» **Texto proporcionado**:
Entre Oriente y Occidente
La Unesco advierte que la destrucción de Palmira sería una gran pérdida para la humanidad
Hace mas de cuarenta años visité por vez primera Palmira, Tadmur, o pueblo de los dátiles en árabe. Entonces el modesto hotel Zenobia con sus destartaladas habitaciones, con ventiladores de aspa, era el único albergue para viajeros y turistas. En otro viaje estuve a punto de ser tragado por una tempestad de arena en la carretera . Mi conductor hacía avanzar el automóvil en pleno desierto y no recuerdo el tiempo que nos hizo falta para llegar a la milenaria ciudad. La última vez fue durante un viaje oficial de los Reyes de España Juan Carlos y Sofia cuando en su anfiteatro romano se organizó un espectáculo folclórico con tribus beduinas del lugar. Nadie podía imaginar entonces que el fuerte régimen baasista de Damasco pudiese ser derrotado un día en la mítica capital de la reina Zenobia, llamada la Cleopatra de Siria.
El apogeo de esta metrópoli del desierto coincidió con su reinado durante el tercer siglo de nuestra era. Imaginen una ciudad de centenares de columnas que orillan sus avenidas y las estatuas de sus notables y potentados sobre sus adosadas repisas. Había mas de doscientas estatuas en las columnatas, en los muros del ágora. Magistrados, capitanes, guías de caravanas posaron ante los artistas para que esculpiesen sus estatuas. En medio de la población se levantaban cuatro colosales estatuas de granito ofrecidas por Alejandría, representando divinidades y otros tantos obeliscos que indicaban los puntos cardinales.

» **Reto**:
Indique si cada una de las siguientes afirmaciones concuerda con el texto anterior sobre Palmira, respondiendo sí o no y citando textualmente las palabras que lo determinan.
1. En la primera visita del autor, el hotel Zenobia era el único alojamiento disponible para viajeros y turistas.
2. En las columnatas había menos de cien estatuas.
3. Las cuatro colosales estatuas de granito situadas en medio de la población fueron un obsequio de Alejandría.

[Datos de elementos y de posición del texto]
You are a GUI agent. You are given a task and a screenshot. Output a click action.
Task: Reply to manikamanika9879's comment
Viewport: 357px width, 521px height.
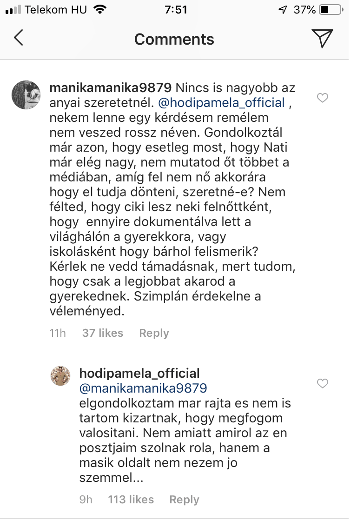click(x=154, y=333)
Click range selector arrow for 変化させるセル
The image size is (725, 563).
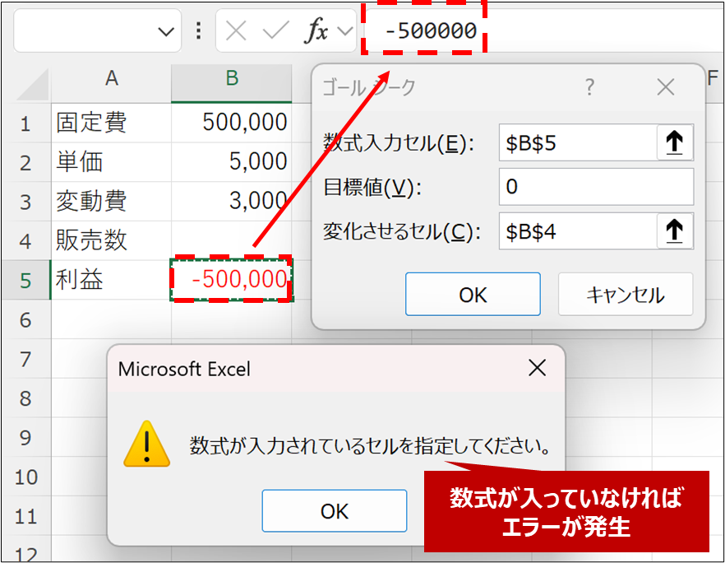[x=674, y=231]
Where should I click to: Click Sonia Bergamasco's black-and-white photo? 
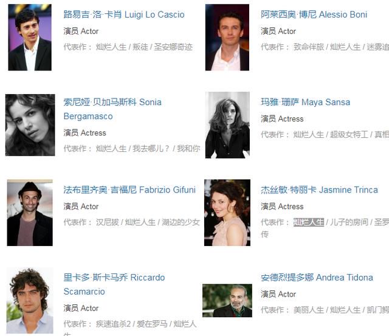pyautogui.click(x=30, y=125)
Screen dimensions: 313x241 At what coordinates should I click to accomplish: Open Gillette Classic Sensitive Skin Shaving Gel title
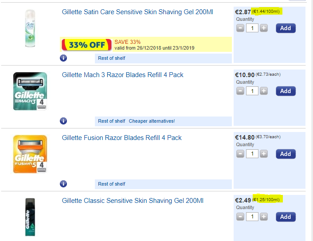[x=133, y=201]
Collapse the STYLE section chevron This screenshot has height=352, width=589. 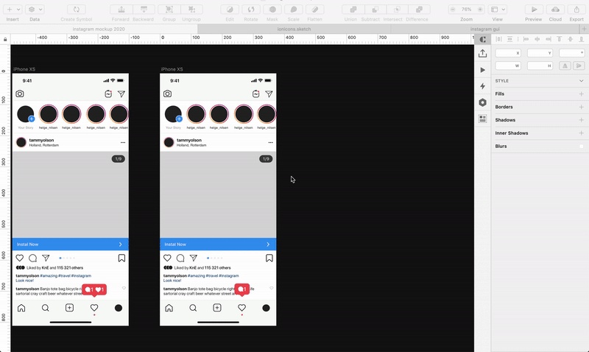pyautogui.click(x=581, y=81)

» **Respuesta**:
1. Sí: «era el único albergue para viajeros y turistas».
2. No: «Había mas de doscientas estatuas en las columnatas».
3. Sí: «cuatro colosales estatuas de granito ofrecidas por Alejandría».